** Begin Supplied material **

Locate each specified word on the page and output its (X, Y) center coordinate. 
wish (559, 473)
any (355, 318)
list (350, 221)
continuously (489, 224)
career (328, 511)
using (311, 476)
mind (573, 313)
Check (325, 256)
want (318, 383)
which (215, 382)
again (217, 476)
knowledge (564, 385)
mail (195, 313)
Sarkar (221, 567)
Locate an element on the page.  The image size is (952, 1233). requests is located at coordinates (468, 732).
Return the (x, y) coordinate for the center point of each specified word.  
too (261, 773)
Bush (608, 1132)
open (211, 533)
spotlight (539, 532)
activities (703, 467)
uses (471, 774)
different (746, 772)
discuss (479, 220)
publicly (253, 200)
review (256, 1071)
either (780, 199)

** End Supplied material **
** Begin Supplied material **

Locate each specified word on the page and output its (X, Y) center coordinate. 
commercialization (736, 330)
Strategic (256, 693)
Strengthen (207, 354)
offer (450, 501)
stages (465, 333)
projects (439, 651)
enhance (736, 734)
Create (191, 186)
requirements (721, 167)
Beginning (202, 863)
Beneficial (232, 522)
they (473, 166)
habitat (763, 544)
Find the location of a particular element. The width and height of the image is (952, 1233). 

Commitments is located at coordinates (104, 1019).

** End Supplied material **

**Exercise details:** Reproduce verbatim the rows above, starting with the line that contains "using (311, 476)" and going on through the line that contains "Bush (608, 1132)", with both of those lines included.

**Answer for the task:**
using (311, 476)
mind (573, 313)
Check (325, 256)
want (318, 383)
which (215, 382)
again (217, 476)
knowledge (564, 385)
mail (195, 313)
Sarkar (221, 567)
Locate an element on the page.  The image size is (952, 1233). requests is located at coordinates (468, 732).
Return the (x, y) coordinate for the center point of each specified word.  
too (261, 773)
Bush (608, 1132)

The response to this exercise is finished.